Distribuição no país

Covas está preocupado com a distribuição no país de uma futura vacina, o que é feito pelo Ministério da Saúde. "Aqui no Brasil temos muita gente que ajudou bem o vírus, de alta patente. Nós poderíamos ter tido menos casos e mortos, mas faltou ação coordenada. Faltou o general da tropa que desse ordens coerentes a todo o Exército. Os estados estão deixados cada um por si. Cada um tem uma política e estratégia, mas não há uma ação coordenada, uma forma única de combater a epidemia", afirmou.

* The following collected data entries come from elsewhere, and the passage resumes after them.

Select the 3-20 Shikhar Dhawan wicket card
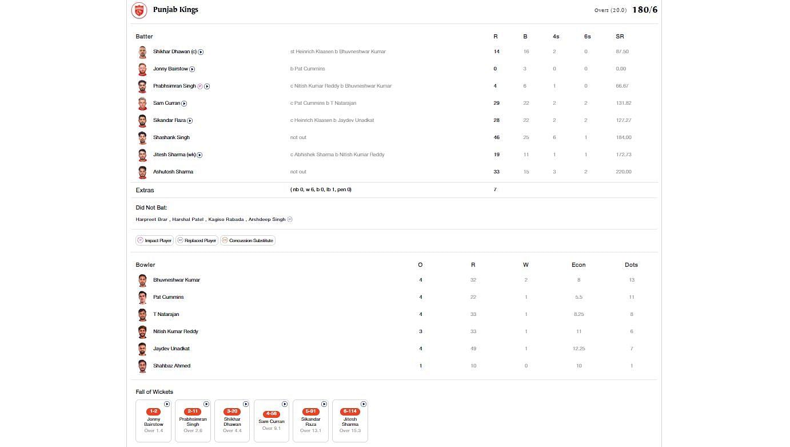The height and width of the screenshot is (447, 790). tap(232, 421)
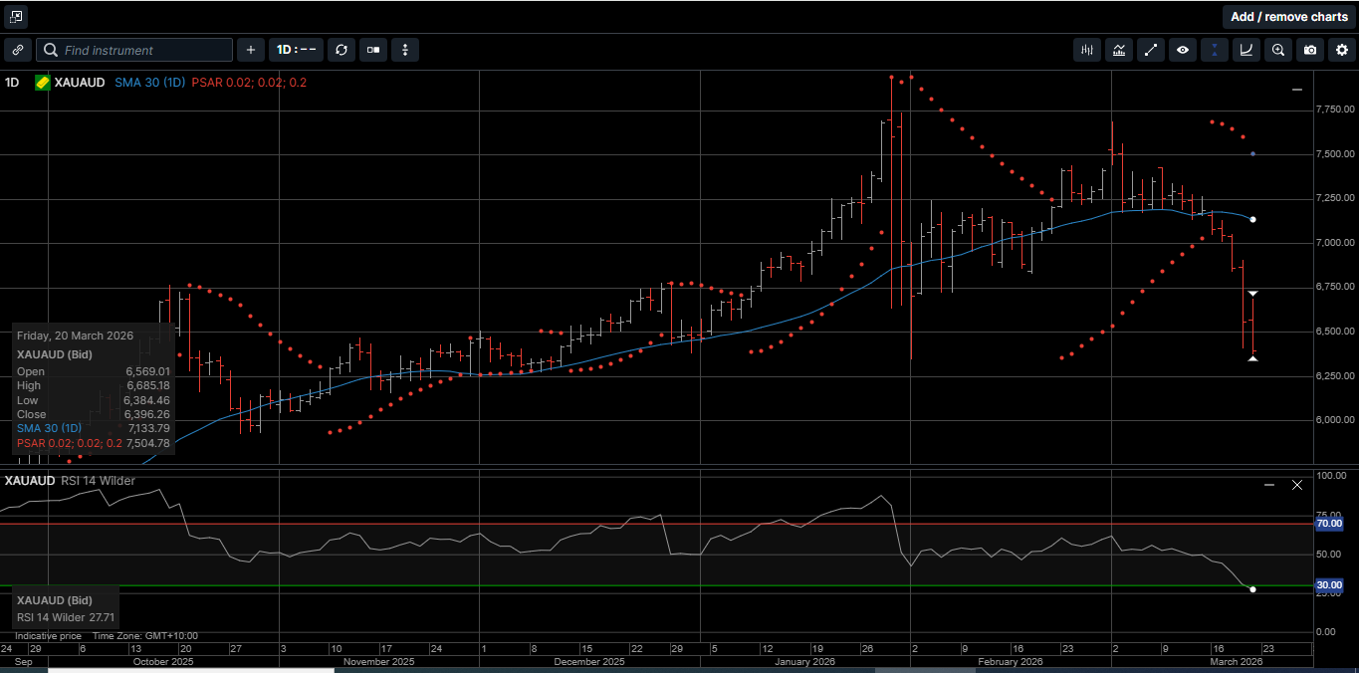
Task: Click the Add / remove charts button
Action: pos(1288,16)
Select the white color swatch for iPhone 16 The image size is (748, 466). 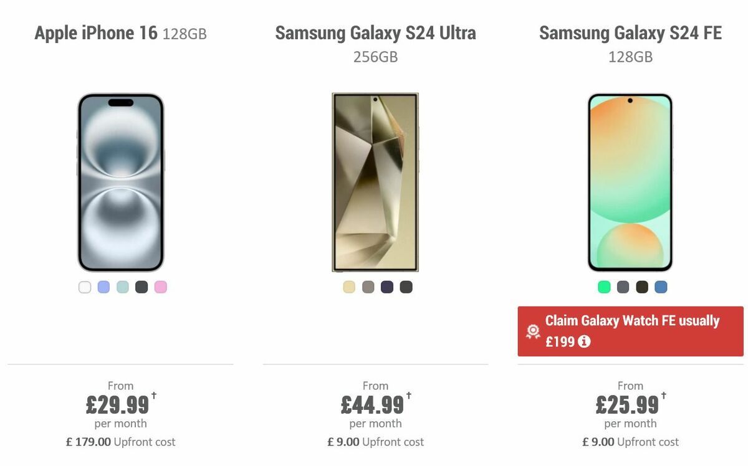pos(84,287)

Ele disse que, até o momento, o Butantan ainda não tem um acordo com o Ministério da Saúde para o fornecimento da vacina que será produzida no instituto. "Isso preocupa muito e tem motivado o governador de São Paulo a dizer que, se a vacina não for incorporada pelo ministério, será incorporada no estado, o que na minha opinião seria um tiro no SUS. Estaríamos decretando o fim do SUS. Espero que haja um entendimento claro das autoridades federais que não estamos trabalhando por ideologia, mas, sim, por uma vacina eficaz", disse.

Outra questão abordada na entrevista foi o fenômeno da criação planejada de fake news para circular a desinformação. "Essa questão da cloroquina foi muito paradigmática, gastou-se milhões na promoção de uma coisa absolutamente inócua e prejudicial. A anti-ciência foi promovida a política de estado", disse.